§ DOCUMENTO:
========
O tempo vai tomar conta de todas as recordações, como a erva daninha toma conta dos caminhos sem uso, e a ruína vai esmagar a obra e os feitos grandiosos no abismo do futuro. O que sobrar desta construção do vazio será apenas um segredo sem valor, um enigma patético, uma luz fraca e descabida iluminando uma porta no fundo de um corredor por onde já não passa ninguém, nem um só fantasma, nem uma única sombra, e, então, o senhor do lugar aperceber-se-á, horrorizado, que já não conhece o caminho que conduz à sua própria alma.
Às vezes, penso que este é o meu destino - perder-me de mim.
Outras vezes, porém, acordo convencido de que, afinal, este é o destino de toda a humanidade - perder-se em si.
Olho em redor e digo:
- Tudo o que se faz será sempre pouco aos olhos dos outros.
Depois, só para me enganar e iludir, acrescento:
- Por mais que se ame e seja amado, ou por mais que se morra e mate por amor, estaremos sempre sozinhos.
Quem diz o contrário é genuinamente feliz ou então muito estúpido.
Em qual apostam?
Eu cá jogo tantas vezes no Diabo, porque ele ajuda a quebrar a solidão e dá brilho aos nossos atos e fornece fogo de boa qualidade para exaltar as nossas paixões com luxúria, nudez e pecado. De resto, já ouvi dizer (tudo o que eu sei, meus amigos, foi de ter ouvido dizer e deve ser por isso que repito amiúde a mesma coisa) que anjos e demónios são iguais e também vejo que é habitual o Diabo andar por aí todo esfarrapado como um sem-abrigo, ao passo que Deus vai sempre muito bem aperaltado, com vestuário e acessórios de marca, daquelas marcas que custam milhares e milhões de euros, super-fútil e snobe. A farsa é tão perfeita e a cumplicidade entre ambos tão grande que qualquer pessoa troca, sem querer, as veredas agrestes do Bem pelas estradas asfaltadas do Mal, pensando que está a fazer exatamente o contrário.
========
§ DADOS FORNECIDOS:
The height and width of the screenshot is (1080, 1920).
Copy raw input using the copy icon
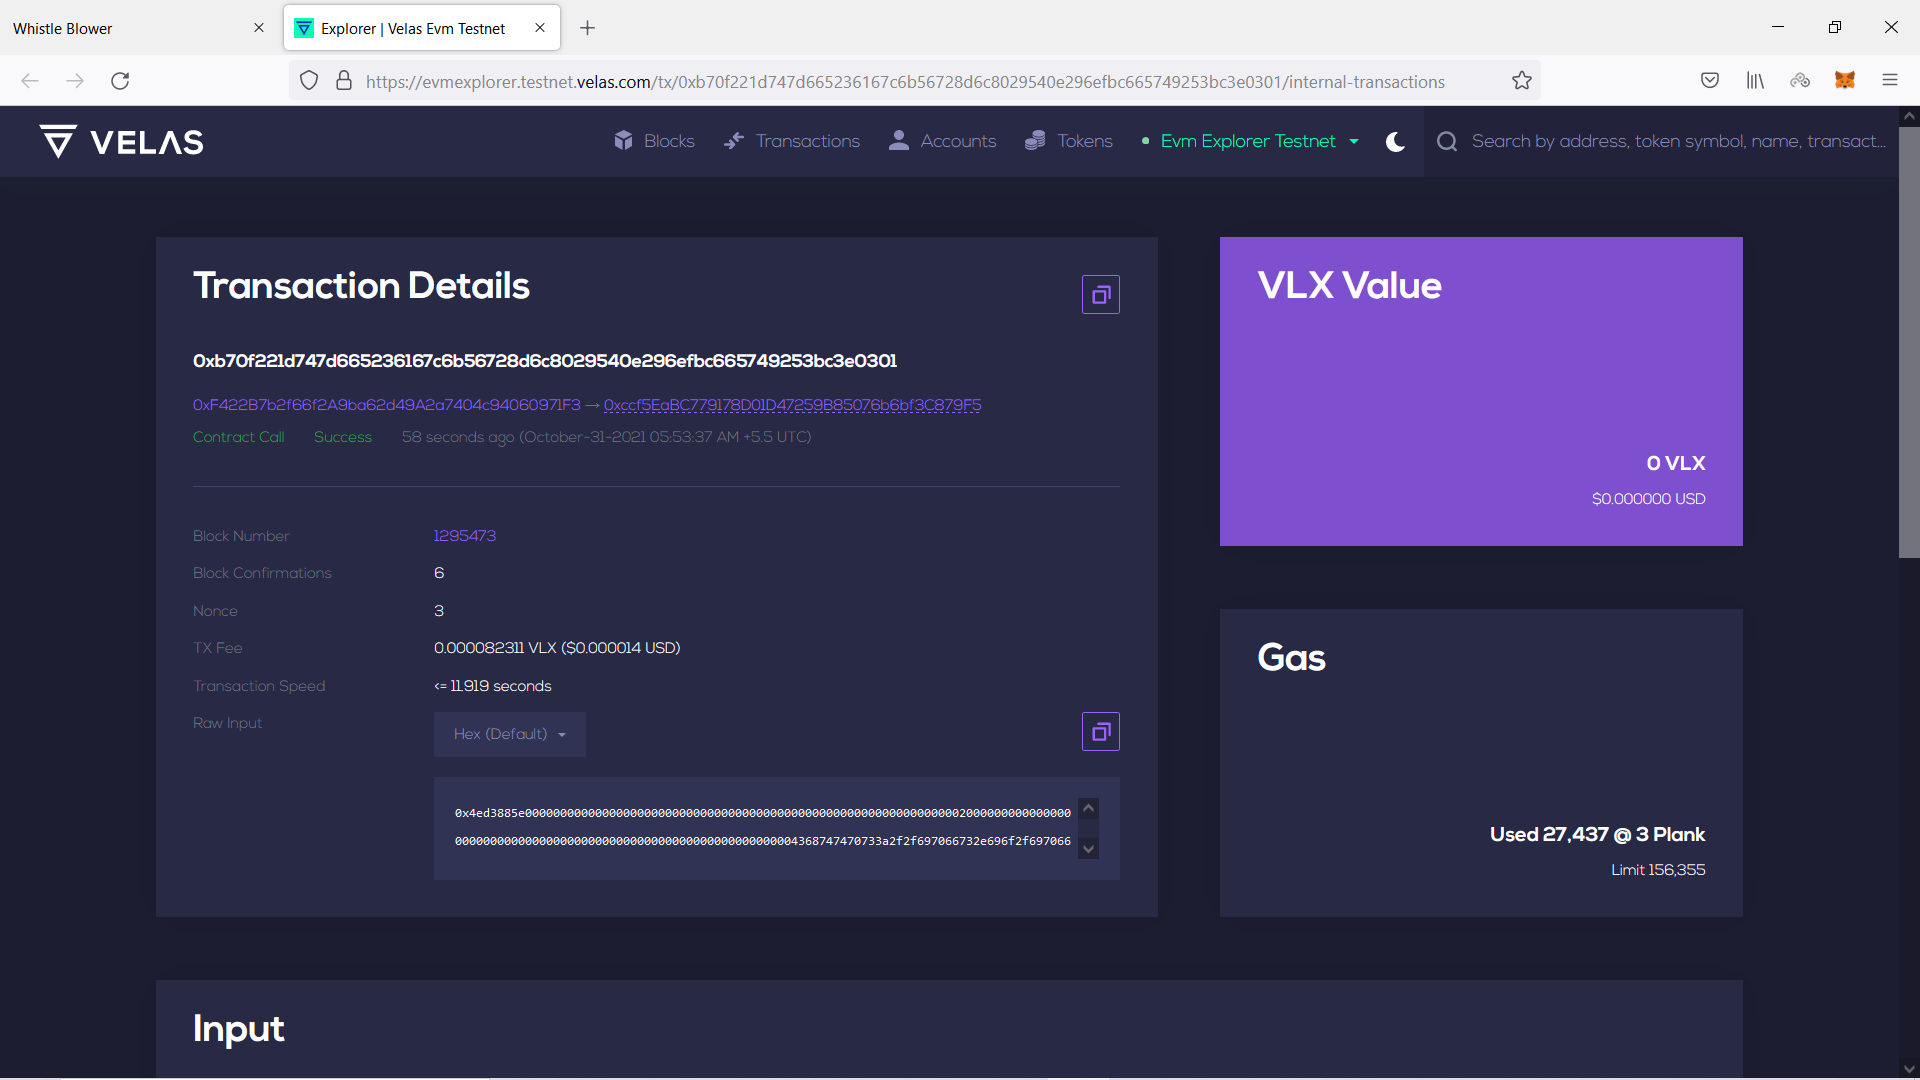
========
§ EXERCÍCIO CURTO: Copie integralmente o documento acima sobre o tempo, a solidão e o Diabo.

§ RESPOSTA:
O tempo vai tomar conta de todas as recordações, como a erva daninha toma conta dos caminhos sem uso, e a ruína vai esmagar a obra e os feitos grandiosos no abismo do futuro. O que sobrar desta construção do vazio será apenas um segredo sem valor, um enigma patético, uma luz fraca e descabida iluminando uma porta no fundo de um corredor por onde já não passa ninguém, nem um só fantasma, nem uma única sombra, e, então, o senhor do lugar aperceber-se-á, horrorizado, que já não conhece o caminho que conduz à sua própria alma.
Às vezes, penso que este é o meu destino - perder-me de mim.
Outras vezes, porém, acordo convencido de que, afinal, este é o destino de toda a humanidade - perder-se em si.
Olho em redor e digo:
- Tudo o que se faz será sempre pouco aos olhos dos outros.
Depois, só para me enganar e iludir, acrescento:
- Por mais que se ame e seja amado, ou por mais que se morra e mate por amor, estaremos sempre sozinhos.
Quem diz o contrário é genuinamente feliz ou então muito estúpido.
Em qual apostam?
Eu cá jogo tantas vezes no Diabo, porque ele ajuda a quebrar a solidão e dá brilho aos nossos atos e fornece fogo de boa qualidade para exaltar as nossas paixões com luxúria, nudez e pecado. De resto, já ouvi dizer (tudo o que eu sei, meus amigos, foi de ter ouvido dizer e deve ser por isso que repito amiúde a mesma coisa) que anjos e demónios são iguais e também vejo que é habitual o Diabo andar por aí todo esfarrapado como um sem-abrigo, ao passo que Deus vai sempre muito bem aperaltado, com vestuário e acessórios de marca, daquelas marcas que custam milhares e milhões de euros, super-fútil e snobe. A farsa é tão perfeita e a cumplicidade entre ambos tão grande que qualquer pessoa troca, sem querer, as veredas agrestes do Bem pelas estradas asfaltadas do Mal, pensando que está a fazer exatamente o contrário.